Data records:
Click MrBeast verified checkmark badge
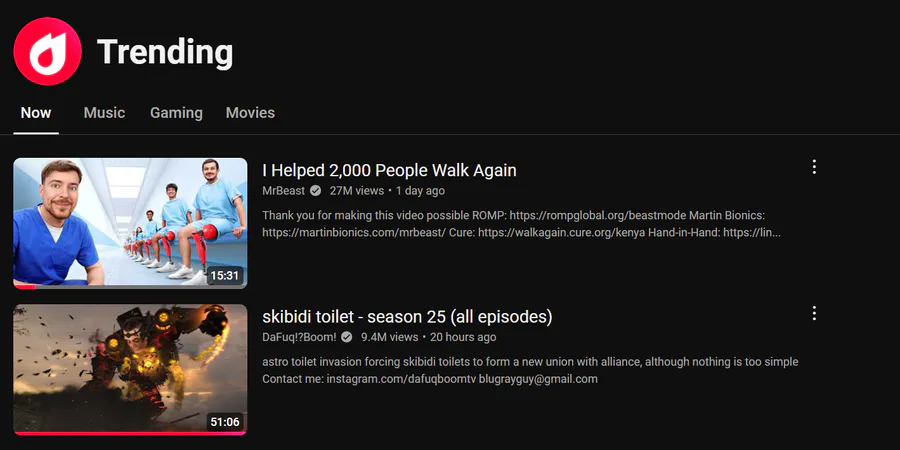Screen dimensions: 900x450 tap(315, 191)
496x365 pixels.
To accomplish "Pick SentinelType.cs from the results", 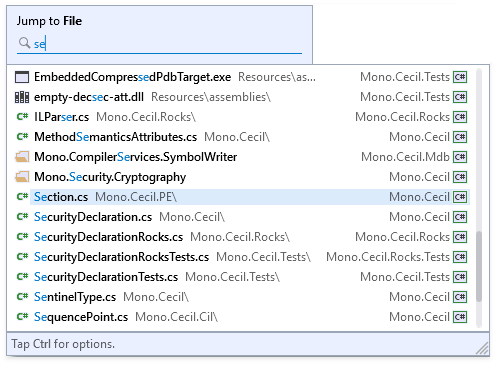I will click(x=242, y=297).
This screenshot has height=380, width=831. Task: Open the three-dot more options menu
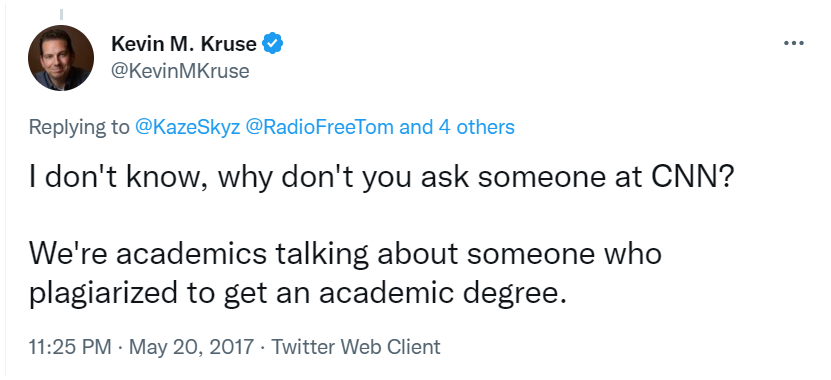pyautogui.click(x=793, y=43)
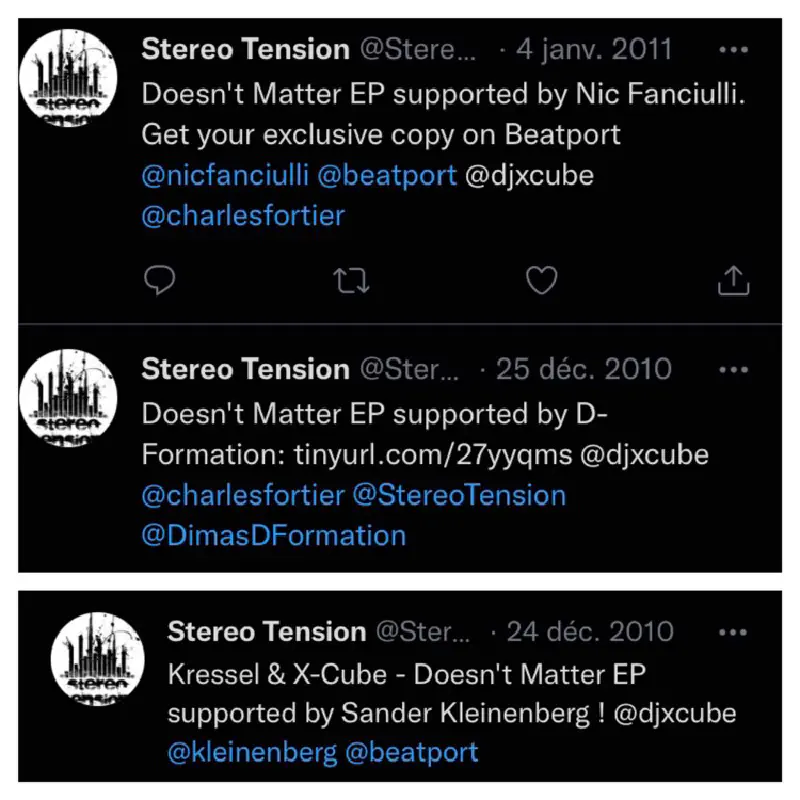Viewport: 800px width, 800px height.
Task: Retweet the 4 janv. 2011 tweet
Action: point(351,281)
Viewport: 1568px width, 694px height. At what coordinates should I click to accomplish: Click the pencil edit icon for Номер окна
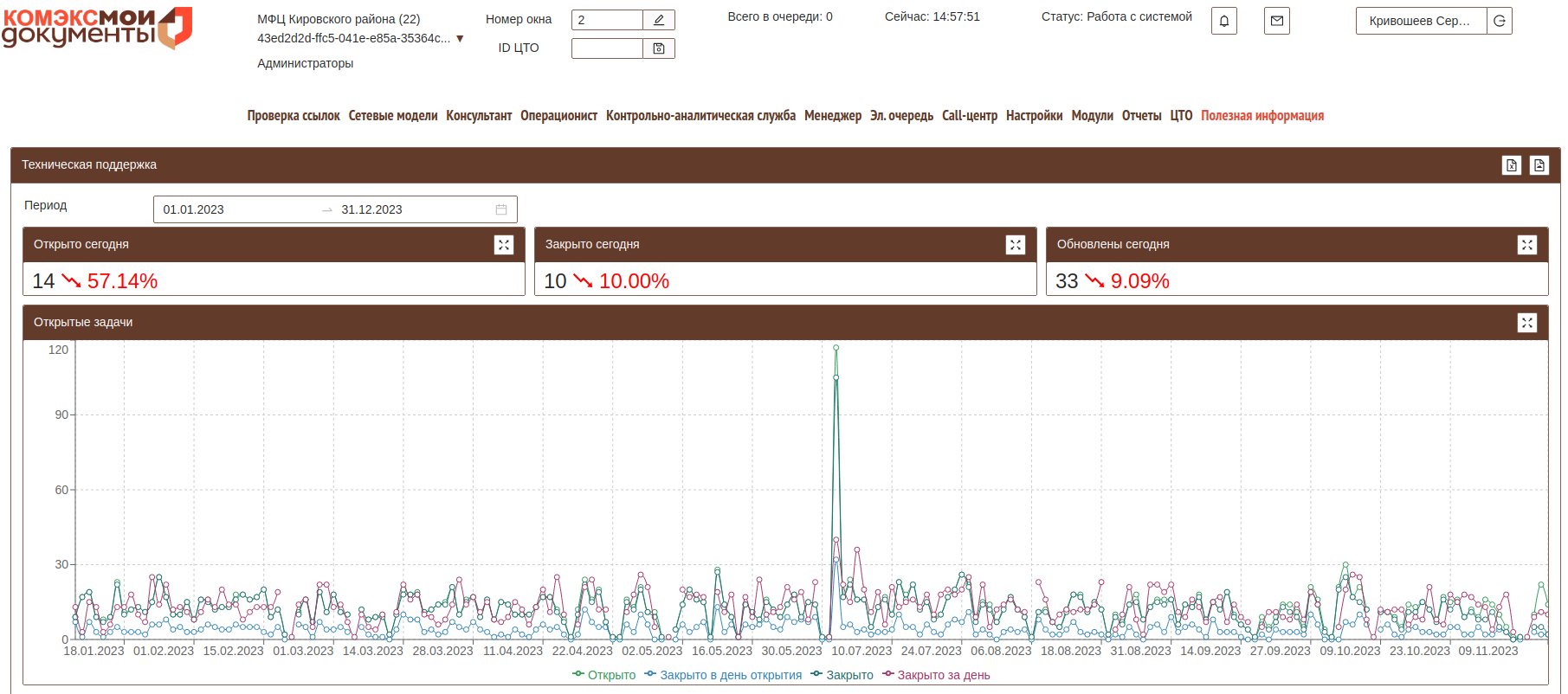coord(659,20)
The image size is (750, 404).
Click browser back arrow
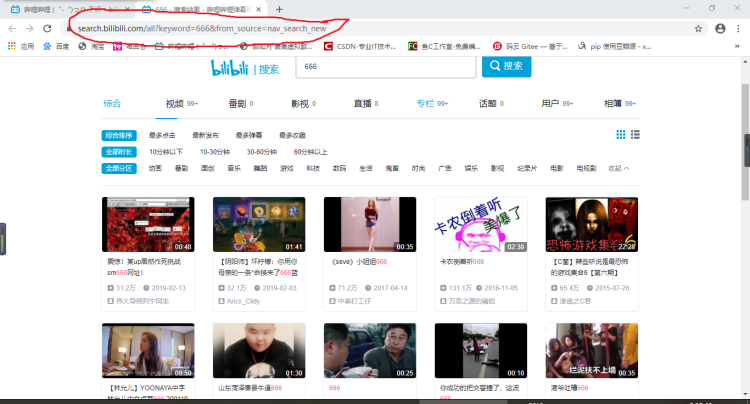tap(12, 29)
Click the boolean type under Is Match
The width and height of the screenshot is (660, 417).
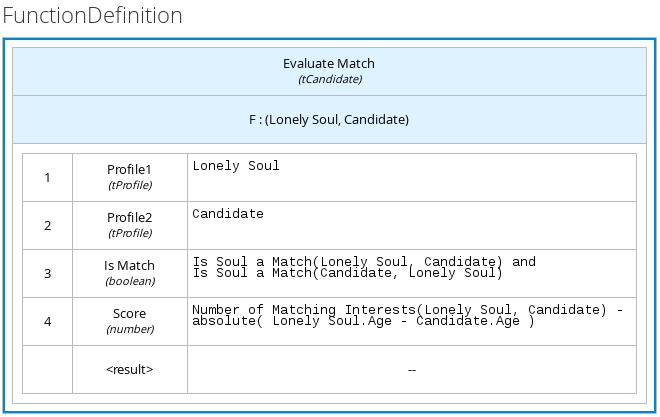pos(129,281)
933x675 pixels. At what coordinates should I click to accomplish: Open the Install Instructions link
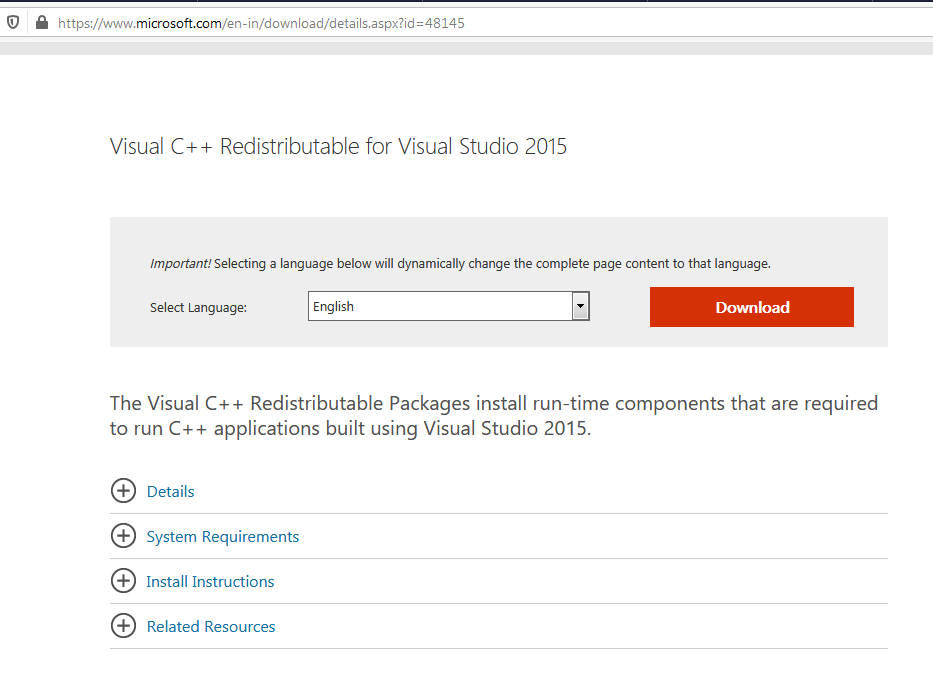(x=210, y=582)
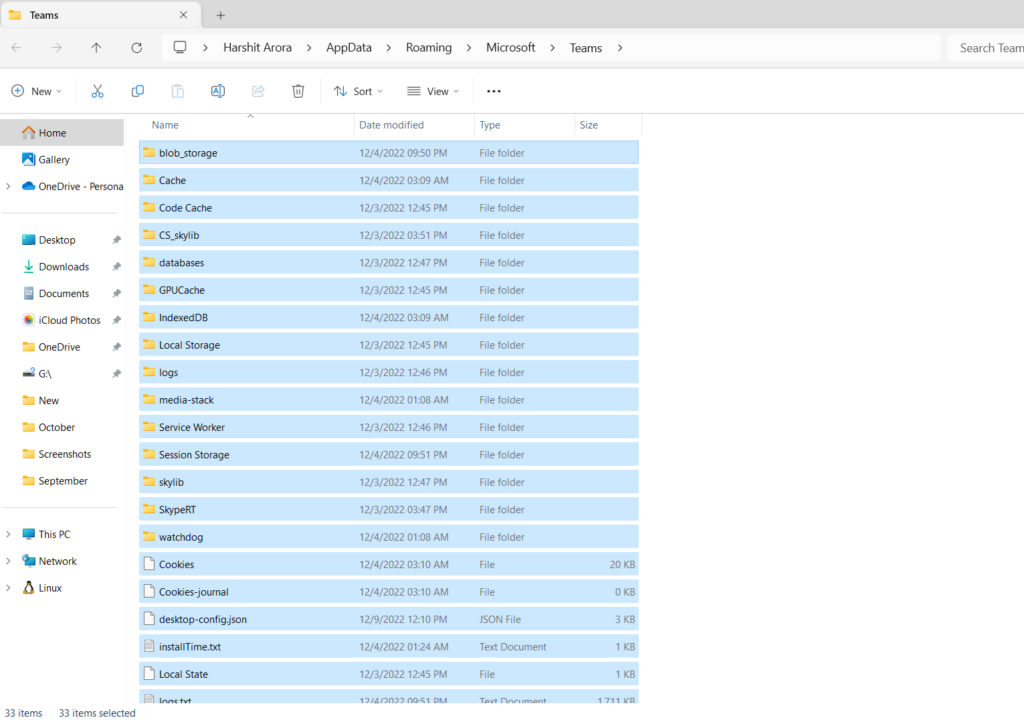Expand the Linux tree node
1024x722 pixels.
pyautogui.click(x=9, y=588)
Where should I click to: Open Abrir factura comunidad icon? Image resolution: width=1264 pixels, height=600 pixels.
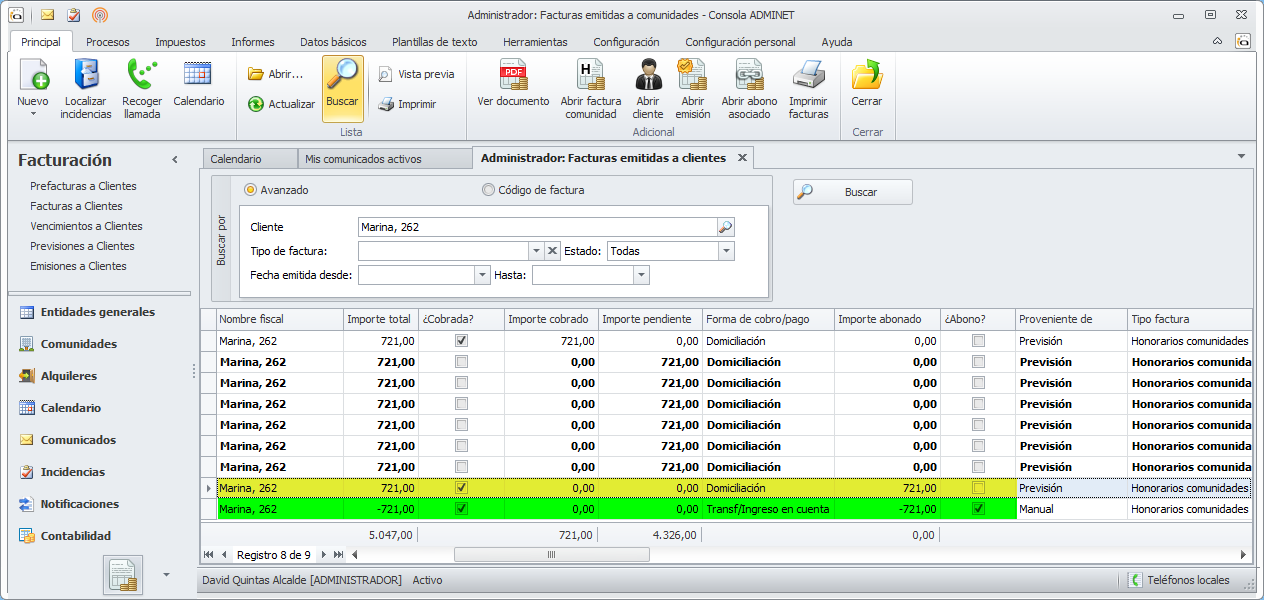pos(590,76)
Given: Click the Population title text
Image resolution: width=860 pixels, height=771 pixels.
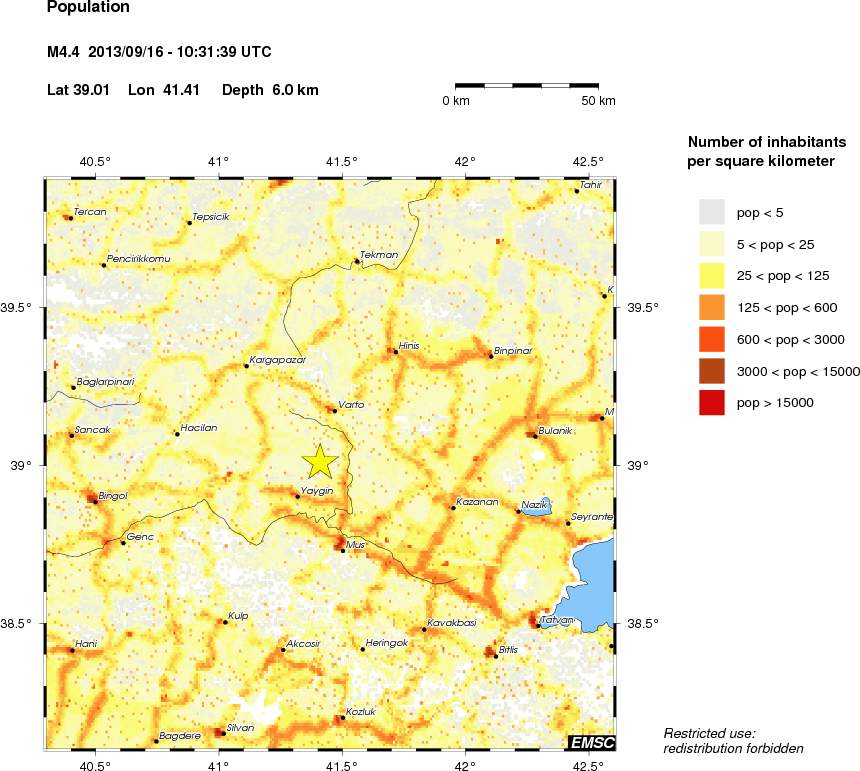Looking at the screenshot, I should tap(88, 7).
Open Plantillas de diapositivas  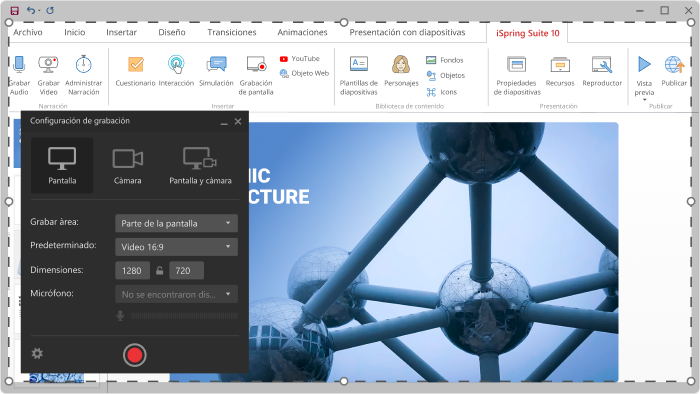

Activity: Given the listing above, return exactly, and only, the lines from the line with "Image resolution: width=860" through its final line, both included, with the pictures removed.

Written response:
Image resolution: width=860 pixels, height=771 pixels.
Looking at the screenshot, I should tap(88, 7).
Open Plantillas de diapositivas  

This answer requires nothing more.